**WHAT YOU ARE ASKED TO DO:** Everything from the line containing "For every named" through the line containing "[Top Destinations for" should be repeated exactly, and nothing else from the data.

*** Opening of EXTRACTED INFORMATION ***

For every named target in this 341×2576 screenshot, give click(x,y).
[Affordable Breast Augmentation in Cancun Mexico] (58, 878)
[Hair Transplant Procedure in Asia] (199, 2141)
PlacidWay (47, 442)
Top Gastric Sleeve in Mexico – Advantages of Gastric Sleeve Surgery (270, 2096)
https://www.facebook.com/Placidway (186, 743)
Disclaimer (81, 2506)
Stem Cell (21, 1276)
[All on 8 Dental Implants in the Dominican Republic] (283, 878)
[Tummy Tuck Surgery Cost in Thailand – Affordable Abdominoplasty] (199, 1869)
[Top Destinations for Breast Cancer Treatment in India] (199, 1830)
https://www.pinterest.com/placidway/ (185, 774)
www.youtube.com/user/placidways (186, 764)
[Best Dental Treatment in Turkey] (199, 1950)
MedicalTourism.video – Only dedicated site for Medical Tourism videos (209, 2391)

*** Close of EXTRACTED INFORMATION ***
*** Opening of EXTRACTED INFORMATION ***

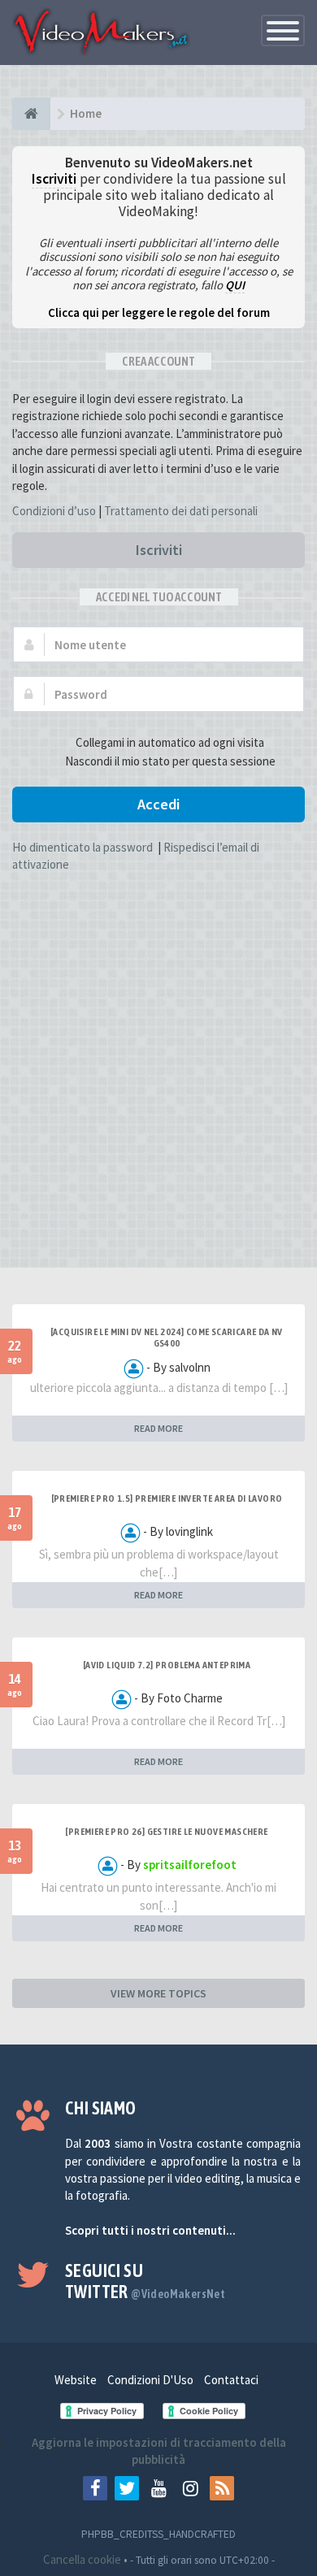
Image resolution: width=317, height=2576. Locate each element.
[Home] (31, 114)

*** Close of EXTRACTED INFORMATION ***

**EXERCISE ANSWER:**
For every named target in this 341×2576 screenshot, give click(x,y).
[Affordable Breast Augmentation in Cancun Mexico] (58, 878)
[Hair Transplant Procedure in Asia] (199, 2141)
PlacidWay (47, 442)
Top Gastric Sleeve in Mexico – Advantages of Gastric Sleeve Surgery (270, 2096)
https://www.facebook.com/Placidway (186, 743)
Disclaimer (81, 2506)
Stem Cell (21, 1276)
[All on 8 Dental Implants in the Dominican Republic] (283, 878)
[Tummy Tuck Surgery Cost in Thailand – Affordable Abdominoplasty] (199, 1869)
[Top Destinations for Breast Cancer Treatment in India] (199, 1830)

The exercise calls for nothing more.